Le Champagne Lanson dégorgement sur l’instant bouteille 1966 est bouchonné. Curieusement j’avais dû utiliser mon tirebouchon pour retirer le bouchon provisoire mis ce matin, qui s’est cassé au moment où Hervé a voulu servir ce champagne. Le nez de bouchon ne se retrouve pas en bouche mais le vin n’est pas parfait.

Le Champagne Lanson dégorgement d’origine bouteille 1966 a un nez plus grand que celui de ses conscrits et il n’a pas de signe de vin passé. Il est gourmand, joyeux, fruité, au finale un peu amer mais sans que cela gêne. C’est un très joli champagne ancien. Fort curieusement le nez du magnum si extraordinaire se referme.

Entretemps, le magnum de 1969 est repassé dans mes classements devant la bouteille.

■ PETIT PROBLÈME 1 ■
Restituez à l'identique le passage du compte rendu de dégustation des champagnes Lanson situé entre « Le Champagne Lanson dégorgement sur » et « extraordinaire se referme. », ces deux passages inclus.
■ PETIT PROBLÈME 2 ■
Rédigez la suite du compte rendu de dégustation des champagnes Lanson, en reprenant juste après sa dernière phrase.

■ JEU DE DONNÉES ■
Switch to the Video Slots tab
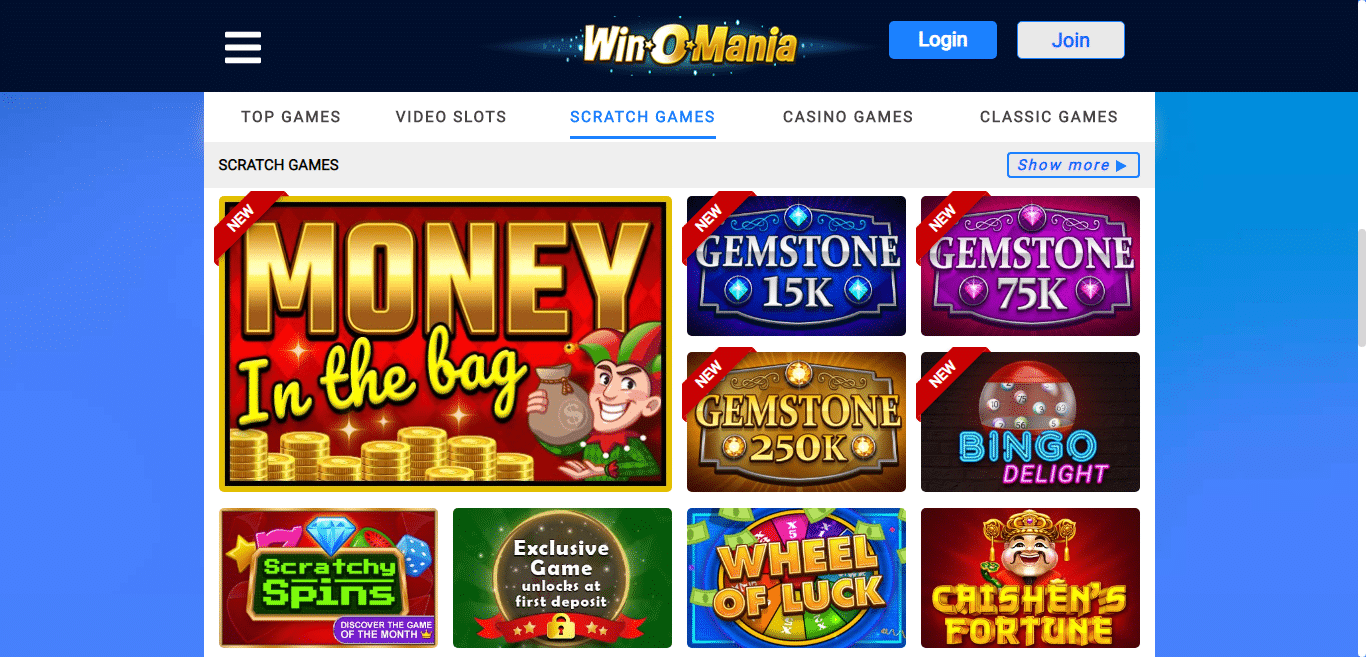 click(x=451, y=117)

■ RÉPONSE 1 ■
Le Champagne Lanson dégorgement sur l’instant bouteille 1966 est bouchonné. Curieusement j’avais dû utiliser mon tirebouchon pour retirer le bouchon provisoire mis ce matin, qui s’est cassé au moment où Hervé a voulu servir ce champagne. Le nez de bouchon ne se retrouve pas en bouche mais le vin n’est pas parfait.

Le Champagne Lanson dégorgement d’origine bouteille 1966 a un nez plus grand que celui de ses conscrits et il n’a pas de signe de vin passé. Il est gourmand, joyeux, fruité, au finale un peu amer mais sans que cela gêne. C’est un très joli champagne ancien. Fort curieusement le nez du magnum si extraordinaire se referme.

■ RÉPONSE 2 ■
Pour l’année 1964 il n’y a que les deux bouteilles de dégorgement sur l’instant. Les couleurs des deux champagnes sont très belles et très claires. Le Champagne Lanson dégorgement sur l’instant magnum 1964 a un nez très floral. Ce nez est superbe. La bouche est brillantissime. C’est à mon avis, partagé par Hervé, de loin le gagnant de cette verticale. Le finale est de fruits roses. C’est le plus abouti de tous les vins et le finale le plus beau. Il a une grande fraîcheur, il est romantique, avec des évocations de groseilles blanches. Son finale est unique par rapport aux vins des années précédentes.

Très curieusement, le Champagne Lanson dégorgement sur l’instant bouteille 1964 est strictement identique au magnum avec un nez plus discret mais une bouche que je trouve encore plus aboutie.

Le classement final sera : 1 – Champagne Lanson dégorgement sur l’instant bouteille 1964, 2 – Champagne Lanson dégorgement sur l’instant magnum 1964, 3 – Champagne Lanson dégorgement sur l’instant magnum 1969, 4 – Champagne Lanson dégorgement sur l’instant bouteille 1969, 5 – Champagne Lanson dégorgement d’origine bouteille 1966, 6 – Champagne Lanson dégorgement sur l’instant magnum 1966. Les 1964 sont très au-dessus des autres champagnes car ils n’ont pas les amers aussi prégnants que ceux des vins plus jeunes.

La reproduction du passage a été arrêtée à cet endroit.